» Exercise details
Word for word, set down the lines from the one that contains "Image resolution: width=1375" through the final line of the data; no pictures belong in the copy.

» Dataset entries
[Start of section]

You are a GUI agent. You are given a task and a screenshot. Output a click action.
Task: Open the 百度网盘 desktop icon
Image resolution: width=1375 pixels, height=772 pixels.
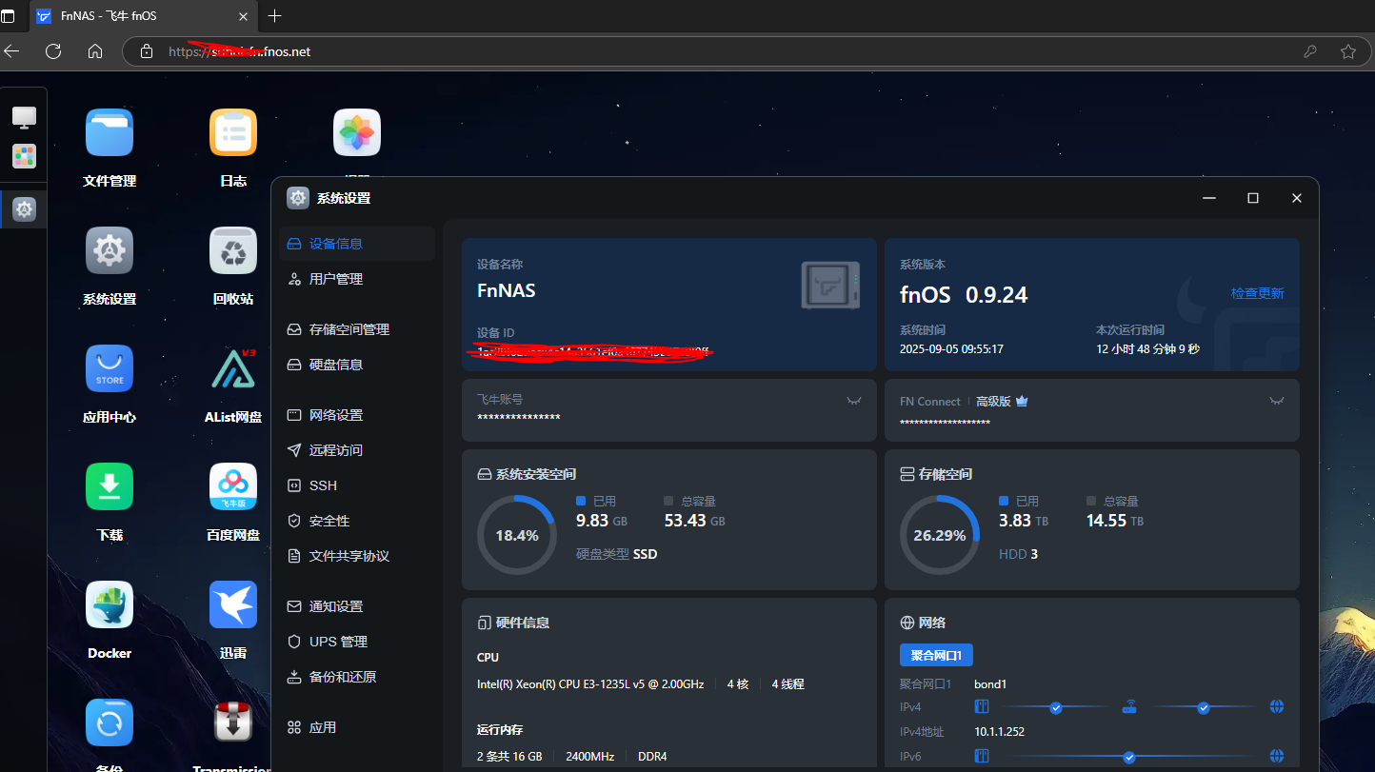[233, 486]

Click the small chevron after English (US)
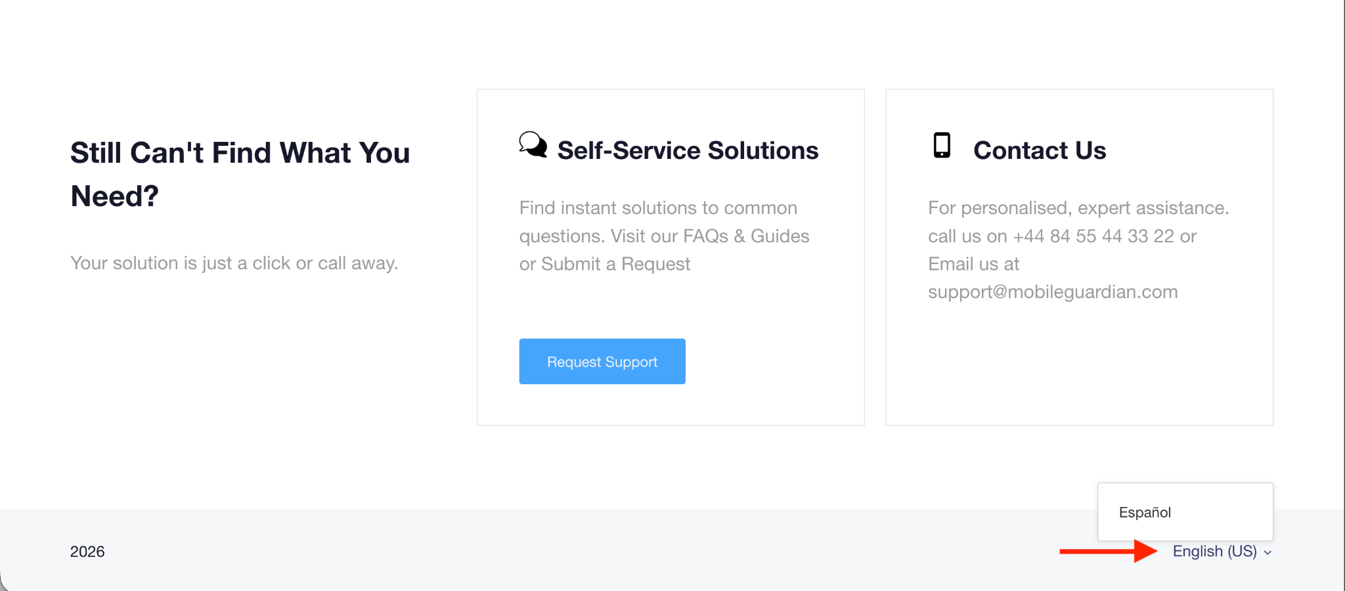click(x=1268, y=553)
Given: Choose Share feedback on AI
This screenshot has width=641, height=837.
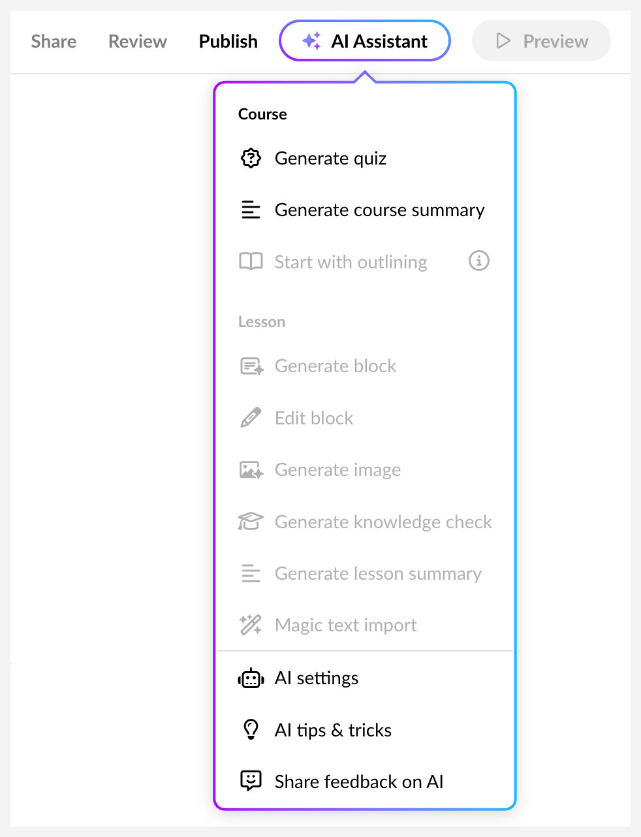Looking at the screenshot, I should click(359, 781).
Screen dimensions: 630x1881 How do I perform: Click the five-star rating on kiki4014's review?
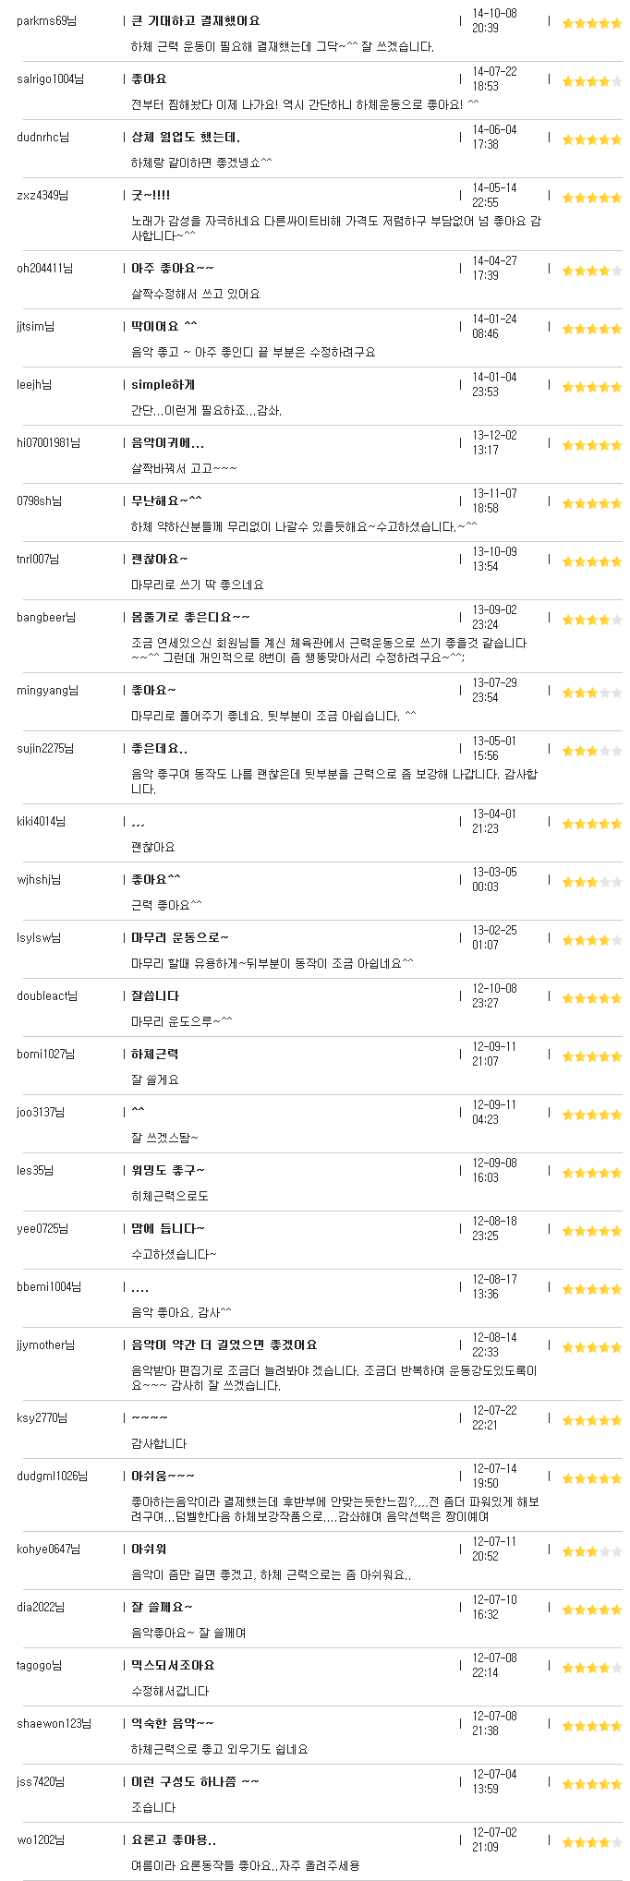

[End of section]

» The answer
Image resolution: width=1375 pixels, height=772 pixels.
[233, 486]

Click the small chevron after English (US)
click(x=1268, y=553)
Given: Choose Share feedback on AI
This screenshot has width=641, height=837.
Looking at the screenshot, I should click(359, 781).
Screen dimensions: 630x1881 How do I perform: Click the five-star rating on kiki4014's review?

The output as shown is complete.